In particular, 14-3-3ζ is a key player in regulating cell survival and interacts with many apoptotic proteins, including Raf kinases, BAX, BAD, NOXA, and caspase-2. For the most part, 14-3-3ζ negatively regulates apoptosis by binding and sequestering BAD and BAX in the cytoplasm, effectively preventing activation of proapoptotic Bcl-2 and Bcl-XL, as well as by preventing NOXA from inhibiting antiapoptotic MCL1. As a result, 14-3-3ζ functions to protect the cell from environmental stresses, such as chemotherapy-induced death, anoikis, growth factor deprivation, and hypoxia. As an example of its dynamic activity, 14-3-3ζ activates autophagy under hypoxic conditions by binding ATG9A, while it prevents autophagy under hyperglycemic conditions by binding Vps34. Furthermore, 14-3-3ζ may regulate glucose receptor trafficking in response to insulin levels through its interaction with IRS1.

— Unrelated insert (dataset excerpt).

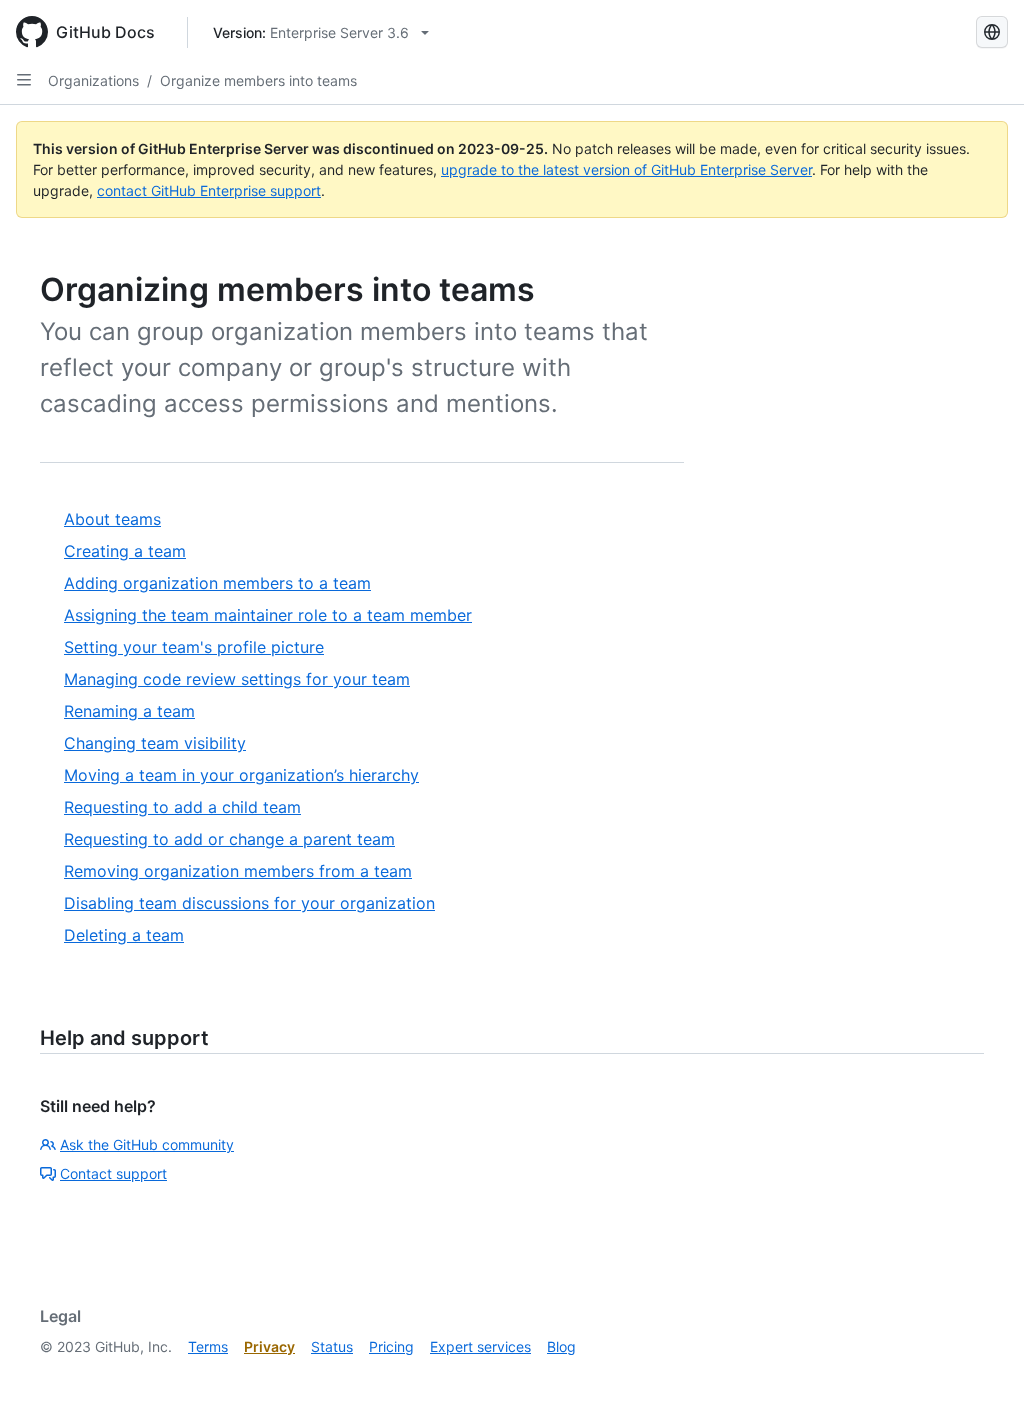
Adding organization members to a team (217, 583)
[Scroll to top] (980, 1377)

In addition to cell survival, 14-3-3ζ regulates cell cycle progression through various ligands and processes. For instance, 14-3-3ζ controls cellular senescence by complexing with BIS to chaperone protein folding of STAT3 and activate the signaling pathway. Also, 14-3-3ζ can negatively regulate the G2-M phase checkpoint by binding and sequestering the cyclin-dependent kinases to the cytoplasm, thus inhibiting their activity. Since 14-3-3ζ is predominantly found in the cytoplasm and binds many nuclear proteins, it likely prevents nuclear import by blocking the nuclear localization signal of target proteins. Its localization to both the cytoplasm and nucleus also suggests a role in gene expression, possibly through regulation of transcription factor activity.

Emerging literature shows the increased presence of the anti-14-3-3ζ antibodies in several immune dysfunctions, including human vasculitis and cancer. The antigenic 14-3-3ζ can directly affect T cell differentiation into Th1 and Th17 cells, and thereby promotes IFN-gamma and IL-17 production. The MHC class II presentation of 14-3-3ζ antigen strongly influence IFN-gamma production. The physiological significance of its antigenic role remains unknown

Intracellular 14-3-3ζ plays a role in interleukin-17 signaling. IL-17A is a proinflammatory cytokine involved in autoimmune diseases and host defense. The presence of 14-3-3ζ creates a bias in IL-17A signaling outcomes, by promoting the production of IL-6 while suppressing CXCL1.

The14-3-3 protein zeta/delta (14-3-3ζ) is a protein (in humans encoded by the YWHAZ gene on chromosome 8) with an important apoptotic constituents. During a normal embryologic processes, or during cell injury (such as ischemia-reperfusion injury during heart attacks and strokes) or during developments and processes in cancer, an apoptotic cell undergoes structural changes including cell shrinkage, plasma membrane blebbing, nuclear condensation, and fragmentation of the DNA and nucleus. This is followed by fragmentation into apoptotic bodies that are quickly removed by phagocytes, thereby preventing an inflammatory response. It is a mode of cell death defined by characteristic morphological, biochemical and molecular changes. It was first described as a "shrinkage necrosis", and then this term was replaced by apoptosis to emphasize its role opposite mitosis in tissue kinetics. In later stages of apoptosis the entire cell becomes fragmented, forming a number of plasma membrane-bounded apoptotic bodies which contain nuclear and or cytoplasmic elements. The ultrastructural appearance of necrosis is quite different, the main features being mitochondrial swelling, plasma membrane breakdown and cellular disintegration. Apoptosis occurs in many physiological and pathological processes. It plays an important role during embryonal development as programmed cell death and accompanies a variety of normal involutional processes in which it serves as a mechanism to remove "unwanted" cells.